■ ABOUT THIS TASK ■
Each of the records must appear again, exactly as it was written.

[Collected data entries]
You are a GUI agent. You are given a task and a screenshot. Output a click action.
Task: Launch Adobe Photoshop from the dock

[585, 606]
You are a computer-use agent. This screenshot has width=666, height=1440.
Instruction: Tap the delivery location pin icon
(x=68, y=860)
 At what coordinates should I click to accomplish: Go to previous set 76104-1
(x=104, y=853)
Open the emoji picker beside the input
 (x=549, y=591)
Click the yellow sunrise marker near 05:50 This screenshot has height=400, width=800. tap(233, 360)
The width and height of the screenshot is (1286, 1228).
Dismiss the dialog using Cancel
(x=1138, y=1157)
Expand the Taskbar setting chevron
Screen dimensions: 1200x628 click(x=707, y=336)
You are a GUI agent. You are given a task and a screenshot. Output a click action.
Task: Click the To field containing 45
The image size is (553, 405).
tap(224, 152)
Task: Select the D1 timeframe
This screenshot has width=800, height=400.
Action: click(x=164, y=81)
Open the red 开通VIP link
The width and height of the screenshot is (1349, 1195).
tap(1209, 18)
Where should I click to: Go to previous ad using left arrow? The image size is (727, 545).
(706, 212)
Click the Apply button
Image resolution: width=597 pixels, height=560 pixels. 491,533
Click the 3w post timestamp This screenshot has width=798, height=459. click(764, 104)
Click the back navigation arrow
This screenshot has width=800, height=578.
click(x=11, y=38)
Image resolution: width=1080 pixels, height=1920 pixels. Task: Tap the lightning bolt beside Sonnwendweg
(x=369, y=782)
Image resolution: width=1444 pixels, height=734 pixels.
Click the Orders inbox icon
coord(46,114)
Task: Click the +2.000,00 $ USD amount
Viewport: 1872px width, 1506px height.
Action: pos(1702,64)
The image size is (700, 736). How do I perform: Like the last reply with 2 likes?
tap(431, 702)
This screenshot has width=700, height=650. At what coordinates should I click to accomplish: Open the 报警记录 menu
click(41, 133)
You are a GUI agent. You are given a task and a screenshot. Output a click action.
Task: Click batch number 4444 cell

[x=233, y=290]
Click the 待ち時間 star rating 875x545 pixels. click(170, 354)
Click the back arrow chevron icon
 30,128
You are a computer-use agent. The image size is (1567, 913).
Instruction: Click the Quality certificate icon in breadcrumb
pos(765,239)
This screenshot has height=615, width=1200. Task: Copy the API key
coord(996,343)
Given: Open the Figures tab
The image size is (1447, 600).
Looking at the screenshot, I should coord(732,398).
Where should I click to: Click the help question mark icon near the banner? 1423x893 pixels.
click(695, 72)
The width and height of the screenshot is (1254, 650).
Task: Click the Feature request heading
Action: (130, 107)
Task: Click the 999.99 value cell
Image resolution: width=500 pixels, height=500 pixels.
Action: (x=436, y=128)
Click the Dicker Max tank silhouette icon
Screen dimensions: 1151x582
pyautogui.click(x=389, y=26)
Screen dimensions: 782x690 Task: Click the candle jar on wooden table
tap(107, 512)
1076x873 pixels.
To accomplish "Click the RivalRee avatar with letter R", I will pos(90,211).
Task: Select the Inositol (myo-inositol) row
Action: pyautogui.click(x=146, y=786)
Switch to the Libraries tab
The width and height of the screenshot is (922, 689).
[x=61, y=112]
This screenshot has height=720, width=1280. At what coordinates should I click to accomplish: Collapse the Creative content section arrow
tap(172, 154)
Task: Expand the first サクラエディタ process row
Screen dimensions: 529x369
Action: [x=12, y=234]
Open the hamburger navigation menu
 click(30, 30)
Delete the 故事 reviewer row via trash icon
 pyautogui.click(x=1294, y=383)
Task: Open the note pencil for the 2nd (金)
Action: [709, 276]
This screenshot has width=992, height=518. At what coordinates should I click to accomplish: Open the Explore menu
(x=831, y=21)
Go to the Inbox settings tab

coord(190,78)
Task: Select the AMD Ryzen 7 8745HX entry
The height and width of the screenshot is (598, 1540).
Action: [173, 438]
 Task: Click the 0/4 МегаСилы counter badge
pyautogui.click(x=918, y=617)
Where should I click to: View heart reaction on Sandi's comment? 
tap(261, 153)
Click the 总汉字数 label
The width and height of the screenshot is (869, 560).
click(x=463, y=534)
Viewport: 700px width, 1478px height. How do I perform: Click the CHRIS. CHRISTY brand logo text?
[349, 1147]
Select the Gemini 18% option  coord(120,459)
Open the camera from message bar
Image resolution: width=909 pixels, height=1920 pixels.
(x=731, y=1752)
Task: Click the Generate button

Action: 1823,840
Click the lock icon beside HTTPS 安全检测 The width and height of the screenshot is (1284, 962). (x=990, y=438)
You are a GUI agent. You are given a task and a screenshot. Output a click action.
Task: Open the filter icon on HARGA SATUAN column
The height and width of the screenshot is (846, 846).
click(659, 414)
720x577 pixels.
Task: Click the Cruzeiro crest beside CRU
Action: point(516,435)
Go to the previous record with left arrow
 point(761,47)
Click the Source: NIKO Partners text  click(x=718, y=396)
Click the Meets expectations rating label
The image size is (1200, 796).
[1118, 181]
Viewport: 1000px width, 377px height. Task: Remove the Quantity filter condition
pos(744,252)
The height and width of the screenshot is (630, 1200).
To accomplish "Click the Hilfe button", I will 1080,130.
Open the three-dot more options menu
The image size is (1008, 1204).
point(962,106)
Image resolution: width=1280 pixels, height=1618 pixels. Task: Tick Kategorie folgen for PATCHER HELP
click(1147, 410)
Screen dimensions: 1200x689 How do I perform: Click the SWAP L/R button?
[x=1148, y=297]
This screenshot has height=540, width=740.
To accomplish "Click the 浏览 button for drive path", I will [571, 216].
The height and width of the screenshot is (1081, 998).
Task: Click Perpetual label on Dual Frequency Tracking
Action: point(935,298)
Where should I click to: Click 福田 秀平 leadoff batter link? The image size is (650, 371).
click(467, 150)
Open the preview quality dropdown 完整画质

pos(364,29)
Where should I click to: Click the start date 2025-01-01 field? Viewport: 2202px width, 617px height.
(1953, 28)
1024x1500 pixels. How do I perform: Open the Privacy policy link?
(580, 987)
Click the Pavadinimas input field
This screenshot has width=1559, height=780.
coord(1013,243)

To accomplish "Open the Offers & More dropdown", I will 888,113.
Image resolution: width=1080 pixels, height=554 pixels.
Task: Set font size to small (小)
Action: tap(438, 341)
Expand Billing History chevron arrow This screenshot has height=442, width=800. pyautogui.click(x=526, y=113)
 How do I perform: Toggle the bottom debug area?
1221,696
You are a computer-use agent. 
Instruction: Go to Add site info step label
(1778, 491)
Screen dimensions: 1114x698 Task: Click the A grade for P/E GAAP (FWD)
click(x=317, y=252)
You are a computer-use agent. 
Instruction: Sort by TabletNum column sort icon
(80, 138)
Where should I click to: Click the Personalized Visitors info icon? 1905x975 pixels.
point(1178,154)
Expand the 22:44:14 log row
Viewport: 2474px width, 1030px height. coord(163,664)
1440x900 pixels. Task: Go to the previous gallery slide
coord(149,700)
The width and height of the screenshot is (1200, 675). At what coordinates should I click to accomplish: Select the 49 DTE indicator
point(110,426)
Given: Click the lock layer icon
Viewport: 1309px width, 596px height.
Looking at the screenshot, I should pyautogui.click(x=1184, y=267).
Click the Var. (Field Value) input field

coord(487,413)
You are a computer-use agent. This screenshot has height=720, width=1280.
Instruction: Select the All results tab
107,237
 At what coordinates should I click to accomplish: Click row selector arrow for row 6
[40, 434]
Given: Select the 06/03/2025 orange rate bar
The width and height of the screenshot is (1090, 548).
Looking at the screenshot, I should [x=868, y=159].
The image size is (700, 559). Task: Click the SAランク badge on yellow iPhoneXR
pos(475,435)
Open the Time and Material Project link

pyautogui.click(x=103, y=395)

■ RESPONSE AREA ■
You are a GUI agent. You are given a task and a screenshot. Output a click action.
Task: Launch Adobe Photoshop from the dock

[585, 606]
You are a computer-use agent. This screenshot has width=666, height=1440.
Instruction: Tap the delivery location pin icon
(x=68, y=860)
 At what coordinates should I click to accomplish: Go to previous set 76104-1
(x=104, y=853)
Open the emoji picker beside the input
 (x=549, y=591)
Click the yellow sunrise marker near 05:50 This screenshot has height=400, width=800. tap(233, 360)
The width and height of the screenshot is (1286, 1228).
Dismiss the dialog using Cancel
(x=1138, y=1157)
Expand the Taskbar setting chevron
Screen dimensions: 1200x628 click(x=707, y=336)
You are a GUI agent. You are given a task and a screenshot. Output a click action.
Task: Click the To field containing 45
The image size is (553, 405).
tap(224, 152)
Task: Select the D1 timeframe
This screenshot has width=800, height=400.
Action: click(x=164, y=81)
Open the red 开通VIP link
The width and height of the screenshot is (1349, 1195).
tap(1209, 18)
Where should I click to: Go to previous ad using left arrow? The image size is (727, 545).
(706, 212)
Click the Apply button
Image resolution: width=597 pixels, height=560 pixels. 491,533
Click the 3w post timestamp This screenshot has width=798, height=459. click(764, 104)
Click the back navigation arrow
This screenshot has width=800, height=578.
click(x=11, y=38)
Image resolution: width=1080 pixels, height=1920 pixels. Task: Tap the lightning bolt beside Sonnwendweg
(x=369, y=782)
Image resolution: width=1444 pixels, height=734 pixels.
Click the Orders inbox icon
coord(46,114)
Task: Click the +2.000,00 $ USD amount
Viewport: 1872px width, 1506px height.
Action: pos(1702,64)
The image size is (700, 736). How do I perform: Like the last reply with 2 likes?
tap(431, 702)
This screenshot has width=700, height=650. At what coordinates should I click to accomplish: Open the 报警记录 menu
click(41, 133)
You are a GUI agent. You are given a task and a screenshot. Output a click action.
Task: Click batch number 4444 cell

[x=233, y=290]
Click the 待ち時間 star rating 875x545 pixels. click(170, 354)
Click the back arrow chevron icon
 30,128
You are a computer-use agent. The image size is (1567, 913).
Instruction: Click the Quality certificate icon in breadcrumb
pos(765,239)
This screenshot has height=615, width=1200. Task: Copy the API key
coord(996,343)
Given: Open the Figures tab
The image size is (1447, 600).
Looking at the screenshot, I should coord(732,398).
Where should I click to: Click the help question mark icon near the banner? 1423x893 pixels.
click(695, 72)
The width and height of the screenshot is (1254, 650).
Task: Click the Feature request heading
Action: (130, 107)
Task: Click the 999.99 value cell
Image resolution: width=500 pixels, height=500 pixels.
Action: (x=436, y=128)
Click the Dicker Max tank silhouette icon
Screen dimensions: 1151x582
pyautogui.click(x=389, y=26)
Screen dimensions: 782x690 Task: Click the candle jar on wooden table
tap(107, 512)
1076x873 pixels.
To accomplish "Click the RivalRee avatar with letter R", I will pos(90,211).
Task: Select the Inositol (myo-inositol) row
Action: pyautogui.click(x=146, y=786)
Switch to the Libraries tab
The width and height of the screenshot is (922, 689).
[x=61, y=112]
This screenshot has height=720, width=1280. At what coordinates should I click to accomplish: Collapse the Creative content section arrow
tap(172, 154)
Task: Expand the first サクラエディタ process row
Screen dimensions: 529x369
Action: [x=12, y=234]
Open the hamburger navigation menu
 click(30, 30)
Delete the 故事 reviewer row via trash icon
 pyautogui.click(x=1294, y=383)
Task: Open the note pencil for the 2nd (金)
Action: [709, 276]
This screenshot has width=992, height=518. At what coordinates should I click to accomplish: Open the Explore menu
(x=831, y=21)
Go to the Inbox settings tab

coord(190,78)
Task: Select the AMD Ryzen 7 8745HX entry
The height and width of the screenshot is (598, 1540).
Action: [173, 438]
 Task: Click the 0/4 МегаСилы counter badge
pyautogui.click(x=918, y=617)
Where should I click to: View heart reaction on Sandi's comment? 
tap(261, 153)
Click the 总汉字数 label
The width and height of the screenshot is (869, 560).
click(x=463, y=534)
Viewport: 700px width, 1478px height. How do I perform: Click the CHRIS. CHRISTY brand logo text?
[349, 1147]
Select the Gemini 18% option  coord(120,459)
Open the camera from message bar
Image resolution: width=909 pixels, height=1920 pixels.
(x=731, y=1752)
Task: Click the Generate button

Action: 1823,840
Click the lock icon beside HTTPS 安全检测 The width and height of the screenshot is (1284, 962). (x=990, y=438)
You are a GUI agent. You are given a task and a screenshot. Output a click action.
Task: Open the filter icon on HARGA SATUAN column
The height and width of the screenshot is (846, 846).
click(659, 414)
720x577 pixels.
Task: Click the Cruzeiro crest beside CRU
Action: point(516,435)
Go to the previous record with left arrow
 point(761,47)
Click the Source: NIKO Partners text  click(x=718, y=396)
Click the Meets expectations rating label
The image size is (1200, 796).
[1118, 181]
Viewport: 1000px width, 377px height. Task: Remove the Quantity filter condition
pos(744,252)
The height and width of the screenshot is (630, 1200).
To accomplish "Click the Hilfe button", I will 1080,130.
Open the three-dot more options menu
The image size is (1008, 1204).
point(962,106)
Image resolution: width=1280 pixels, height=1618 pixels. Task: Tick Kategorie folgen for PATCHER HELP
click(1147, 410)
Screen dimensions: 1200x689 How do I perform: Click the SWAP L/R button?
[x=1148, y=297]
This screenshot has height=540, width=740.
To accomplish "Click the 浏览 button for drive path", I will [571, 216].
The height and width of the screenshot is (1081, 998).
Task: Click Perpetual label on Dual Frequency Tracking
Action: point(935,298)
Where should I click to: Click 福田 秀平 leadoff batter link? The image size is (650, 371).
click(467, 150)
Open the preview quality dropdown 完整画质

pos(364,29)
Where should I click to: Click the start date 2025-01-01 field? Viewport: 2202px width, 617px height.
(1953, 28)
1024x1500 pixels. How do I perform: Open the Privacy policy link?
(580, 987)
Click the Pavadinimas input field
This screenshot has width=1559, height=780.
coord(1013,243)

To accomplish "Open the Offers & More dropdown", I will 888,113.
Image resolution: width=1080 pixels, height=554 pixels.
Task: Set font size to small (小)
Action: tap(438, 341)
Expand Billing History chevron arrow This screenshot has height=442, width=800. pyautogui.click(x=526, y=113)
 How do I perform: Toggle the bottom debug area?
1221,696
You are a computer-use agent. 
Instruction: Go to Add site info step label
(1778, 491)
Screen dimensions: 1114x698 Task: Click the A grade for P/E GAAP (FWD)
click(x=317, y=252)
You are a computer-use agent. 
Instruction: Sort by TabletNum column sort icon
(80, 138)
Where should I click to: Click the Personalized Visitors info icon? 1905x975 pixels.
point(1178,154)
Expand the 22:44:14 log row
Viewport: 2474px width, 1030px height. coord(163,664)
1440x900 pixels. Task: Go to the previous gallery slide
coord(149,700)
The width and height of the screenshot is (1200, 675). At what coordinates should I click to accomplish: Select the 49 DTE indicator
point(110,426)
Given: Click the lock layer icon
Viewport: 1309px width, 596px height.
Looking at the screenshot, I should pyautogui.click(x=1184, y=267).
Click the Var. (Field Value) input field

coord(487,413)
You are a computer-use agent. This screenshot has height=720, width=1280.
Instruction: Select the All results tab
107,237
 At what coordinates should I click to accomplish: Click row selector arrow for row 6
[40, 434]
Given: Select the 06/03/2025 orange rate bar
The width and height of the screenshot is (1090, 548).
Looking at the screenshot, I should [x=868, y=159].
The image size is (700, 559). Task: Click the SAランク badge on yellow iPhoneXR
pos(475,435)
Open the Time and Material Project link

pyautogui.click(x=103, y=395)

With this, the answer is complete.